» Task directions
Copy every line in the listing that contains "page".

» Materials provided

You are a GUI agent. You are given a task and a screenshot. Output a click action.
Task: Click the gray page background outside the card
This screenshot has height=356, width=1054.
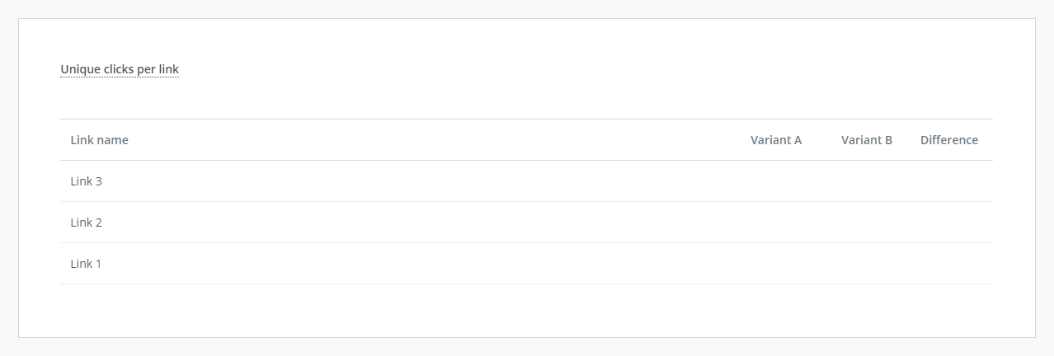pos(526,8)
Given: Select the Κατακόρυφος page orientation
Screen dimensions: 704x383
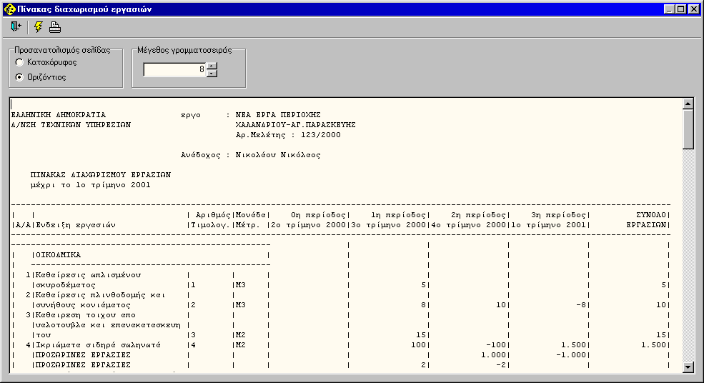Looking at the screenshot, I should (20, 63).
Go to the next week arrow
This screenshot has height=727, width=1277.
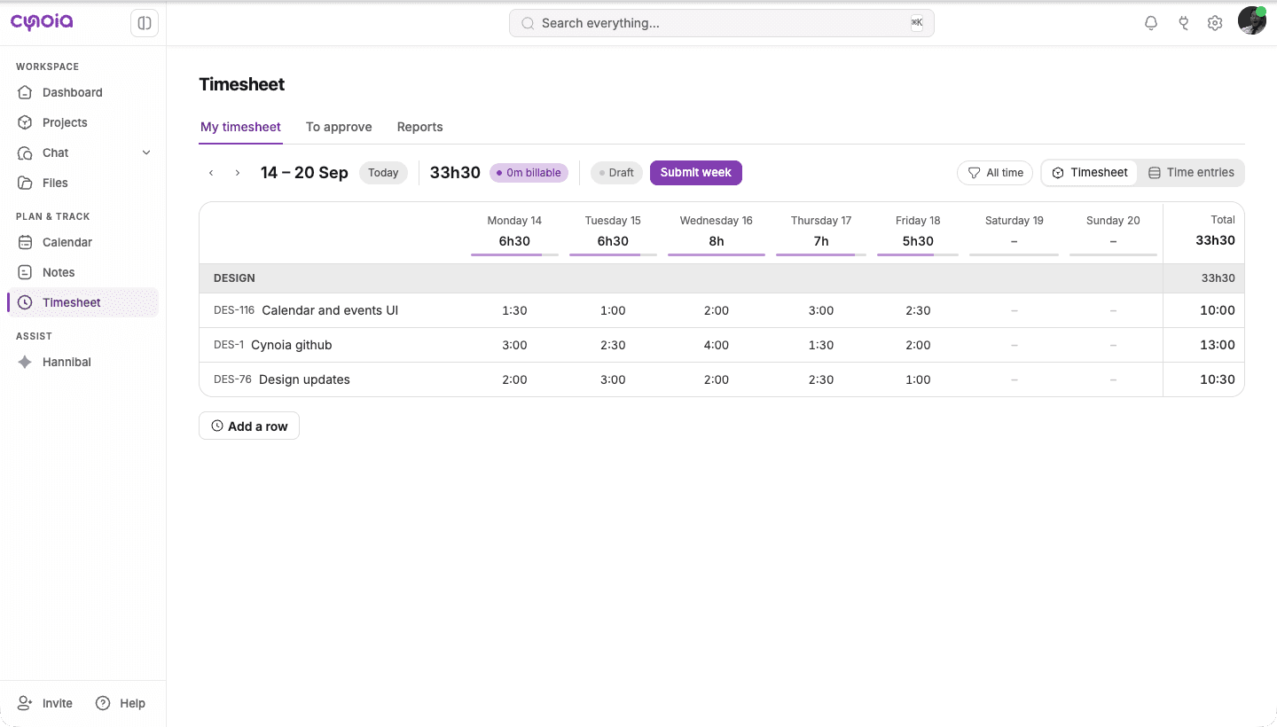point(238,173)
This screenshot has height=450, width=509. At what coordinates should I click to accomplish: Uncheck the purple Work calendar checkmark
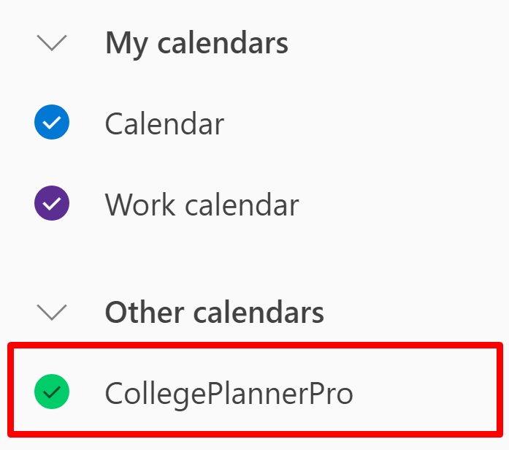(x=52, y=203)
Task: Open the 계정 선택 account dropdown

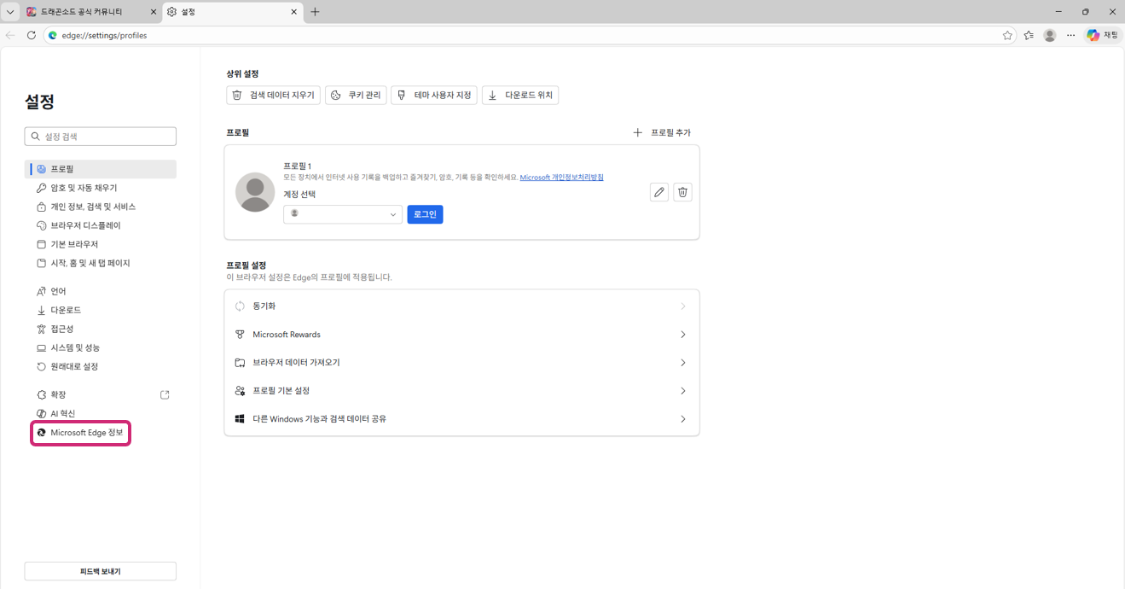Action: coord(342,214)
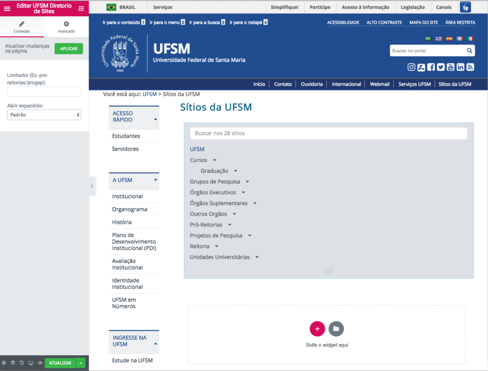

» Response to this task
Task: Click the gray page background outside the card
Given: Select the Κατακόρυφος page orientation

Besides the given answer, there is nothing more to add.